**ACTIVITY**
I'd like every entry returned exactly as it is, with the images left out.
═══ DATA TO USE
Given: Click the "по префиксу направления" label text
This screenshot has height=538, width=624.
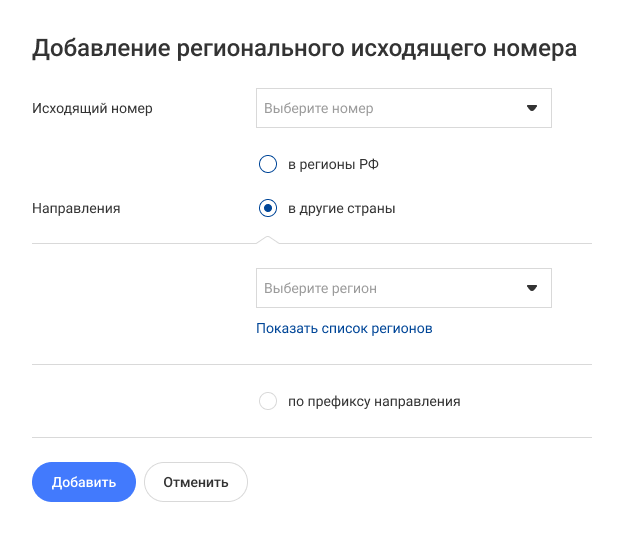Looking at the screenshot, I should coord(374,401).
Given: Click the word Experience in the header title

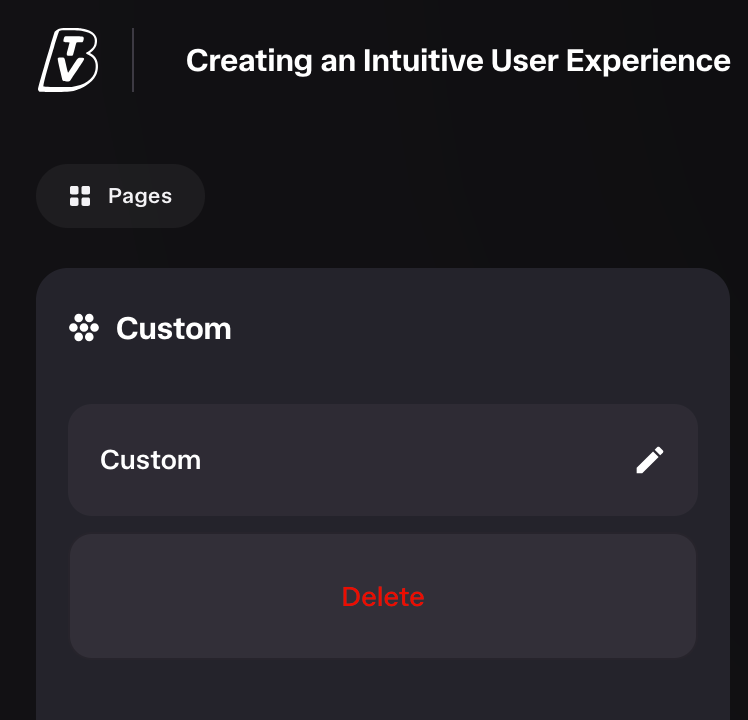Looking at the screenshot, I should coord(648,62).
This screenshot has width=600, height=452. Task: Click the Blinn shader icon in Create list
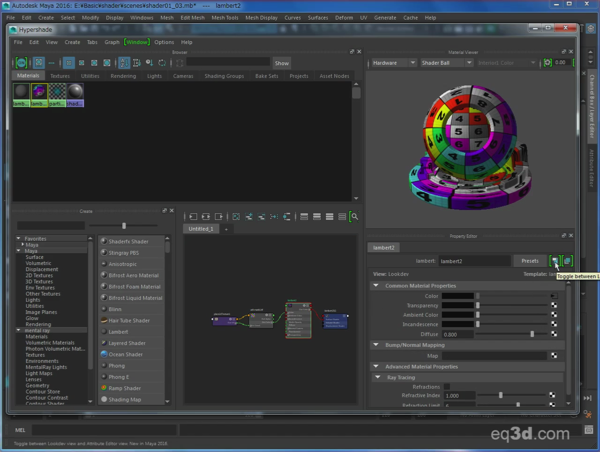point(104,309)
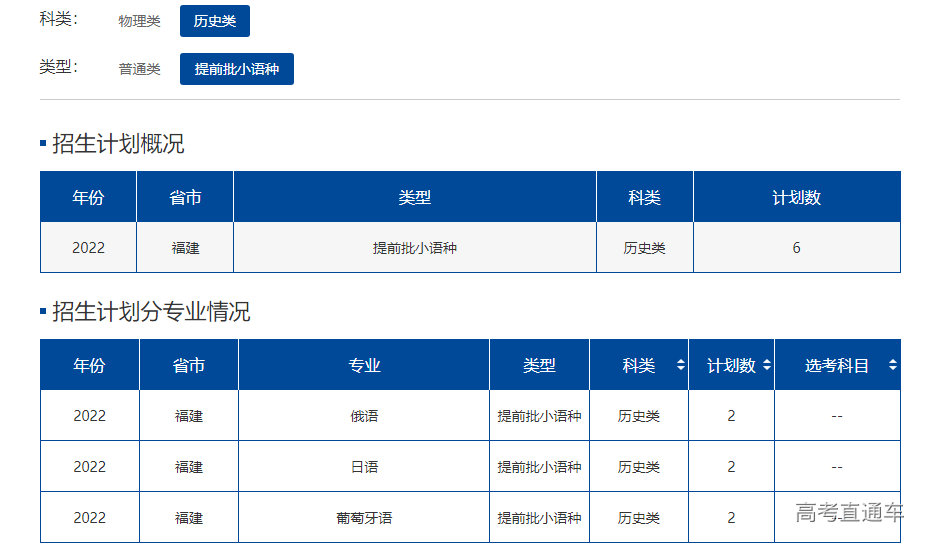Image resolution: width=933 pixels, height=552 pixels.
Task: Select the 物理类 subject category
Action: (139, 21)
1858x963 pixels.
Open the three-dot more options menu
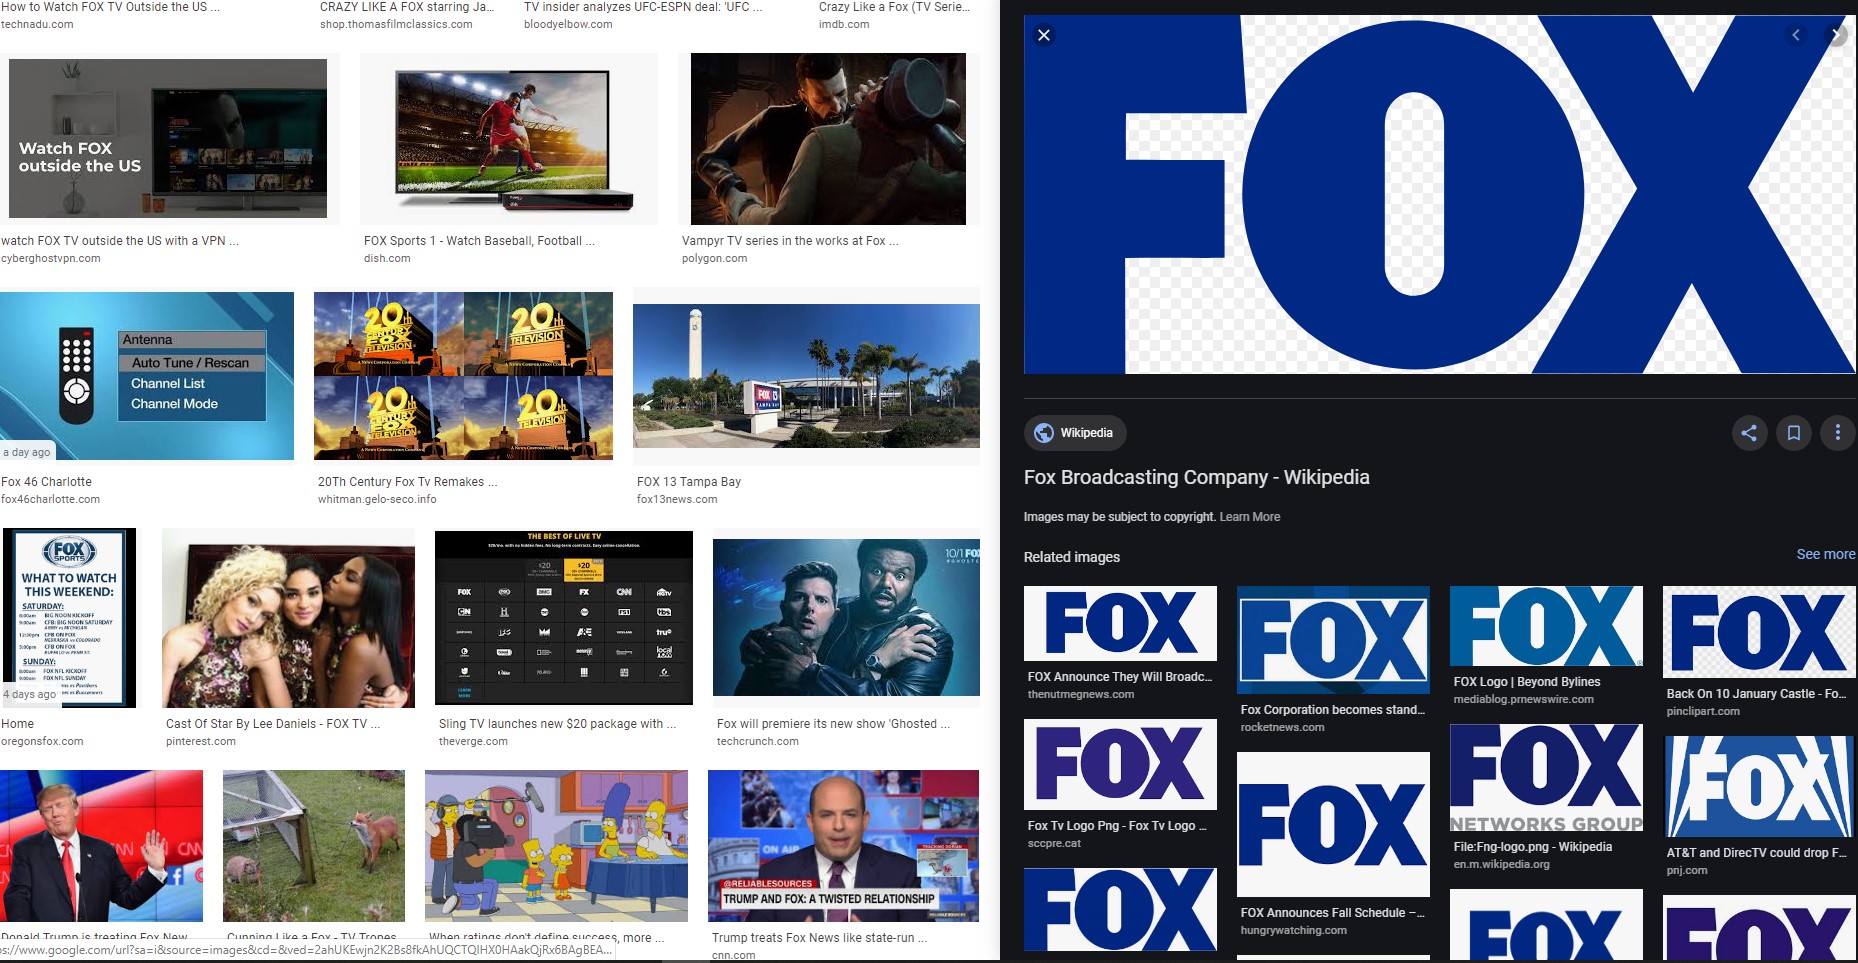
══════
**RESULT FOR THIS TASK**
Given: Click the "по префиксу направления" label text
This screenshot has height=538, width=624.
Looking at the screenshot, I should coord(374,401).
Given: Click the word Experience in the header title

Looking at the screenshot, I should coord(648,62).
This screenshot has width=600, height=452. Task: Click the Blinn shader icon in Create list
point(104,309)
Image resolution: width=933 pixels, height=552 pixels.
Task: Select the 物理类 subject category
Action: (139, 21)
1858x963 pixels.
Open the three-dot more options menu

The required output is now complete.